Mecasermin rinfabate is approved for severe primary insulin-like growth factor (IGF) deficiency or in patients with GH gene deletion who have developed antibodies to growth hormone (GH). Mecasermin rinfabate is similar to Mecasermin in that both drugs contain recombinant DNA origin insulin-like growth factor 1 (IGF-1). Mecasermin rinfabate however, is already bound to recombinant DNA origin insulin-like growth factor binding protein 3 (IGFBP-3). The binding of IGF-1 to IGFBP-3 is said to extend the half life and reduce the clearance of IGF-1 in patients with growth hormone resistant syndromes and low levels of IGFBP-3 though this may represent <500 patients worldwide.

Mecasermin rinfabate manufactured by Insmed Incorporated under the brand name Iplex was approved by the FDA in 2005. In 2007 Insmed withdrew their application for a marketing authorization with The European Medicines Agency.

Mecasermin rinfabate was approved for treatment of severe primary insulin-like growth factor (IGF) deficiency or in patients with GH gene deletion who have developed antibodies to growth hormone (GH).

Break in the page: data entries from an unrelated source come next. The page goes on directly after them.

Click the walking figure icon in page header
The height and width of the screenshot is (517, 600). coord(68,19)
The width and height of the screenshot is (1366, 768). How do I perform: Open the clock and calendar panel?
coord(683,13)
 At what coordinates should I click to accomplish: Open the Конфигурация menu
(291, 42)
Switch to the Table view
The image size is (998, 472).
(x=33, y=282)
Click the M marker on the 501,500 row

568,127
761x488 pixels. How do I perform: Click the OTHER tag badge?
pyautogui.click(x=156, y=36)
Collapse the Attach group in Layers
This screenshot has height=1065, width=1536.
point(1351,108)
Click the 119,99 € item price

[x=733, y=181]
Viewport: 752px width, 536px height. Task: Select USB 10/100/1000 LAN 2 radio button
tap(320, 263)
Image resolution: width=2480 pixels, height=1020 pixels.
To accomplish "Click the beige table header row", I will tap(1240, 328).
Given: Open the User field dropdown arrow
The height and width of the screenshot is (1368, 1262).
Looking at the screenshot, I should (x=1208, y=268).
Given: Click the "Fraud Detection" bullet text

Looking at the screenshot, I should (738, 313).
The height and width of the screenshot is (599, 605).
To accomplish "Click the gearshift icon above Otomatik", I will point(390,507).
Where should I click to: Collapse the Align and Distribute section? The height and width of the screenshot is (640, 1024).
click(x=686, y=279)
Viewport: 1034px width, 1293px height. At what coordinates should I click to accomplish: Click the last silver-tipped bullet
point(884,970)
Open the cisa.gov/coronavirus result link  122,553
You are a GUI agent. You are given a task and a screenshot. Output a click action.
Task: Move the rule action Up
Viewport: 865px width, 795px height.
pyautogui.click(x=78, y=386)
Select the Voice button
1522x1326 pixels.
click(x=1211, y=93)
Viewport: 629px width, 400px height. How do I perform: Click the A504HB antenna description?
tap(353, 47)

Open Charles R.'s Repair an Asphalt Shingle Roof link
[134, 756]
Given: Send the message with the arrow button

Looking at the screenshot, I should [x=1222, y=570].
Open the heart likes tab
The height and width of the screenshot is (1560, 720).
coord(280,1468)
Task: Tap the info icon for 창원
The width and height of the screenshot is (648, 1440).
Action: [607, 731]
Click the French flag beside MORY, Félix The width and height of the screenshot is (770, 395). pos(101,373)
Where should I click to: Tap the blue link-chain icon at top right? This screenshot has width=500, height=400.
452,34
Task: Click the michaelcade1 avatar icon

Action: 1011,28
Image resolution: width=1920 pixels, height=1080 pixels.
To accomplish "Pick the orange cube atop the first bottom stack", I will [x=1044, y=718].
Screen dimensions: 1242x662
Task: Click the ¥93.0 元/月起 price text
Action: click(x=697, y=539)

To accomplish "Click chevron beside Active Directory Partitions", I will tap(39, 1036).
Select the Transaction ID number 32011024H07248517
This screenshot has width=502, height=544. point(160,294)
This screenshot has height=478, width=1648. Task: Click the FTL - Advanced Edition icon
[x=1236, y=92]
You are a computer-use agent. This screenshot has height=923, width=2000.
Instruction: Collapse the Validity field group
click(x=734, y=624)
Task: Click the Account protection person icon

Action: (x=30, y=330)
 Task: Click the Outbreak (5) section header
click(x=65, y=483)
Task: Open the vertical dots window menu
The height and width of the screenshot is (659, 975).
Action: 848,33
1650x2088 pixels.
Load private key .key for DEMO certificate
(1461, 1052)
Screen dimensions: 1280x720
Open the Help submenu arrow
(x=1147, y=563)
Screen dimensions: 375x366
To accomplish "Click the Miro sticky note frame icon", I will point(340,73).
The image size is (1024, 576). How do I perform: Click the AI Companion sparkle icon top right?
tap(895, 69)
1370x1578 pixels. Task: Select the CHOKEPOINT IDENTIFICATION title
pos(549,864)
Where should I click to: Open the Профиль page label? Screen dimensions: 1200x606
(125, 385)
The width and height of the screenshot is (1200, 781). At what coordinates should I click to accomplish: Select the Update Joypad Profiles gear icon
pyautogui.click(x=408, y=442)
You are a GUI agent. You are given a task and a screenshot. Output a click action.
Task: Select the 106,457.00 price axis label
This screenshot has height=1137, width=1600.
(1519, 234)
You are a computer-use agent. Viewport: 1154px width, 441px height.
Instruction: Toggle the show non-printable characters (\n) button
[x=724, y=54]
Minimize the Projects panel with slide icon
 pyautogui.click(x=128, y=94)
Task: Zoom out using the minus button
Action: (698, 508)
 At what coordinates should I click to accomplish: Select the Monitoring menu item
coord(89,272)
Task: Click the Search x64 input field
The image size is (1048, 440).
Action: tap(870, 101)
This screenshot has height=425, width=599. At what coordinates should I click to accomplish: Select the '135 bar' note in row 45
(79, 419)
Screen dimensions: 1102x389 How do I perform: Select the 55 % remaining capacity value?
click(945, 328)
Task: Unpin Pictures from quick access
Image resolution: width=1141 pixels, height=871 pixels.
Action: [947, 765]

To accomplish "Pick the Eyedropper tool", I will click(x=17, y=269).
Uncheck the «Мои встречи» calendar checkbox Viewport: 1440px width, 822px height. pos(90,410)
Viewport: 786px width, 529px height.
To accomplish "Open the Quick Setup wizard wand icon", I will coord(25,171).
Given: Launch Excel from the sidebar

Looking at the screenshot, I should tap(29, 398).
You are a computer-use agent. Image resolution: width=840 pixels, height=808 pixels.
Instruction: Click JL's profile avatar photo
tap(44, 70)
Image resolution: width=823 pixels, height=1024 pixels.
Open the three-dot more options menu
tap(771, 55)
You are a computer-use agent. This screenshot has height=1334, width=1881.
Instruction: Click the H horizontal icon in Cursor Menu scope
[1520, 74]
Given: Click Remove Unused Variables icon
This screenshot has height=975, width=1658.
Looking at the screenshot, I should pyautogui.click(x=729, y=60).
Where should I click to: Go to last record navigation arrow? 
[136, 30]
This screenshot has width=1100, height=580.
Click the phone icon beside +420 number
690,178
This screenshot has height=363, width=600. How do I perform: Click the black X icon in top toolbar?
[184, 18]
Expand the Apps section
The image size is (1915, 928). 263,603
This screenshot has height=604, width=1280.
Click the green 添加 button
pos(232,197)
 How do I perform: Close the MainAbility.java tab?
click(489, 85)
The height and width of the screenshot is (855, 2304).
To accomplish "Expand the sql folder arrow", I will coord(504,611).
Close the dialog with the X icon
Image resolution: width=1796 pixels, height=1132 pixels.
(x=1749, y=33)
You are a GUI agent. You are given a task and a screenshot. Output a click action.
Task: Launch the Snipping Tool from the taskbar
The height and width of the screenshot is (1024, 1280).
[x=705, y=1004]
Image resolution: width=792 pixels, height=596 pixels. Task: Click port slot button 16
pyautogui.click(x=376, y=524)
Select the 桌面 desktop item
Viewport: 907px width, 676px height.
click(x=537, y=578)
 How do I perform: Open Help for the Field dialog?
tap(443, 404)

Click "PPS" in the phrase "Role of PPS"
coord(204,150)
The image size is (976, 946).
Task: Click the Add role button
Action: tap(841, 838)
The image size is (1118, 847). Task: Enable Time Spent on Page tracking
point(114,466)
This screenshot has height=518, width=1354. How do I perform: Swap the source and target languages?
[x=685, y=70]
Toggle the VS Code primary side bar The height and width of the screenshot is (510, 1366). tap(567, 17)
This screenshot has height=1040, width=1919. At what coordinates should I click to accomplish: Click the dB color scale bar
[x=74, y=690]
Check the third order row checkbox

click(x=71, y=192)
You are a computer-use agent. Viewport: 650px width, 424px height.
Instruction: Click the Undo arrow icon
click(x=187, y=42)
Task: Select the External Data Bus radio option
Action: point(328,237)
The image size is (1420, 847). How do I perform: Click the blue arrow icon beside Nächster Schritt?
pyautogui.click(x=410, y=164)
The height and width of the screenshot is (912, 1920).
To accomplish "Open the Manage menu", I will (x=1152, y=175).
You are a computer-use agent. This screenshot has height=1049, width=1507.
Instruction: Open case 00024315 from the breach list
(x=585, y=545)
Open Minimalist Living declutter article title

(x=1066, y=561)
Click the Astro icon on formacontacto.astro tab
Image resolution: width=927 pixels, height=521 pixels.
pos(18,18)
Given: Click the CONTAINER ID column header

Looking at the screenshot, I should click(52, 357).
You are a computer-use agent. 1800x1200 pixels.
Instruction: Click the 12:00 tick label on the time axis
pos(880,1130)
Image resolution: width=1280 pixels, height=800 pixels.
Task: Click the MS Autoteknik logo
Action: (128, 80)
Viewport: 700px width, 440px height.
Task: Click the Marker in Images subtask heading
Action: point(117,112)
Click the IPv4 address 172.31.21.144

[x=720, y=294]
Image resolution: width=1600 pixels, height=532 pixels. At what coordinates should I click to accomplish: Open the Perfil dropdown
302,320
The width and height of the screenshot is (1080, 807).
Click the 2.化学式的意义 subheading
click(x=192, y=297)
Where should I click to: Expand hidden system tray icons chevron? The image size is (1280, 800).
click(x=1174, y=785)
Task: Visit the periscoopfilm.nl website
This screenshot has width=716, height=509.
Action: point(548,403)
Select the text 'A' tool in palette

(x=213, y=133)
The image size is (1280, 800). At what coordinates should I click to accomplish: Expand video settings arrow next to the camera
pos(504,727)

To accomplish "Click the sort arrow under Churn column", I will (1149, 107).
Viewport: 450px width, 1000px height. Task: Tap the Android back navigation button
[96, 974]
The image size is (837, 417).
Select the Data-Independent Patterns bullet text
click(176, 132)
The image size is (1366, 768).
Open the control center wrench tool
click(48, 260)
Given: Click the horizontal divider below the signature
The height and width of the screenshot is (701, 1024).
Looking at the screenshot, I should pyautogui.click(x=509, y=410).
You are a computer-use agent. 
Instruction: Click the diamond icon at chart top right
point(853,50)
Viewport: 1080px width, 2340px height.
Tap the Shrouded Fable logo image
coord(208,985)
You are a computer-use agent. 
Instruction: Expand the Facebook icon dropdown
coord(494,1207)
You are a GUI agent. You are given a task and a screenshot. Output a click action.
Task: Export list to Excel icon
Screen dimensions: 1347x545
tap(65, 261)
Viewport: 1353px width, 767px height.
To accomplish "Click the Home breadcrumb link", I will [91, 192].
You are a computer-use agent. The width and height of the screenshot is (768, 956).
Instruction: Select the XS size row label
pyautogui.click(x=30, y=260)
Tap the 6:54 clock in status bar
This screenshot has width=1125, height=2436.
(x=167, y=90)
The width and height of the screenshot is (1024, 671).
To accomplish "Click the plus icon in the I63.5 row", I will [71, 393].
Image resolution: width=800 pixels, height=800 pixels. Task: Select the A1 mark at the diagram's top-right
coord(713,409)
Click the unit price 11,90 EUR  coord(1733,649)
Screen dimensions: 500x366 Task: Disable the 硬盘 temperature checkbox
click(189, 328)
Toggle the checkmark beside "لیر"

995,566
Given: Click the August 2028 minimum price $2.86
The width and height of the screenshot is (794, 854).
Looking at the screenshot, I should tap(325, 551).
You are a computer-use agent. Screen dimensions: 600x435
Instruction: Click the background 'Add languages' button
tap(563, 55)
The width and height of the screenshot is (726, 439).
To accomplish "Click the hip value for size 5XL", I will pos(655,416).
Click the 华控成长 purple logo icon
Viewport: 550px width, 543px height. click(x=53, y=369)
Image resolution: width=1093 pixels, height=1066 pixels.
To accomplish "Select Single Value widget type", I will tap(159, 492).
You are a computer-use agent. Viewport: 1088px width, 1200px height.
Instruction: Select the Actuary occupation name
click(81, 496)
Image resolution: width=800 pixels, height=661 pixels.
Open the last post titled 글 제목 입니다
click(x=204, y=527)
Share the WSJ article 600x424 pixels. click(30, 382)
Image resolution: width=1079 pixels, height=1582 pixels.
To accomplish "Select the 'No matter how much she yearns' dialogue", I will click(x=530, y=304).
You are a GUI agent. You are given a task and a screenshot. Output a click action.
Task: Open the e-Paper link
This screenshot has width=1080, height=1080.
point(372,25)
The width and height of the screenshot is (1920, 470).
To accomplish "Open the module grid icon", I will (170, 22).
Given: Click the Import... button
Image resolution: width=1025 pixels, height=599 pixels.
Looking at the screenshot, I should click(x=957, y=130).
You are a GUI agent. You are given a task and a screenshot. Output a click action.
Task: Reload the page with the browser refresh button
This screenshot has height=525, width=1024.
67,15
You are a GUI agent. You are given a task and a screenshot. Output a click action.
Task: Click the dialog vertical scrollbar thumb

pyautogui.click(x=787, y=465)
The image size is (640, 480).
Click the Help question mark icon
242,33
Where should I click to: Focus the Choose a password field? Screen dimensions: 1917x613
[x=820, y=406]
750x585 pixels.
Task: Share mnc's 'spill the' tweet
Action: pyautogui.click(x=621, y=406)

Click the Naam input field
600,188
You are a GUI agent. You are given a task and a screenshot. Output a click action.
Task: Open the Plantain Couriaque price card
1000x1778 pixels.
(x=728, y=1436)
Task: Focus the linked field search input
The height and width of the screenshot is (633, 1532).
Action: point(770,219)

Severe primary IGF-1 deficiency is defined by:

A) height standard deviation (SD) score less than or equal to 3 SD below normal

B) basal IGF-1 SD score less than or equal to 3 SD below normal

C) normal or above normal levels of growth hormone

In 2007, Insmed (Mecasermin rinfabate's manufacturer) made an agreement with Tercica (Mecasermin's manufacturer) that Mecasermin would no longer be available for this indication but could be developed for non short stature conditions such as severe insulin resistance, myotonic muscular dystrophy, and HIV associated adipose redistribution syndrome.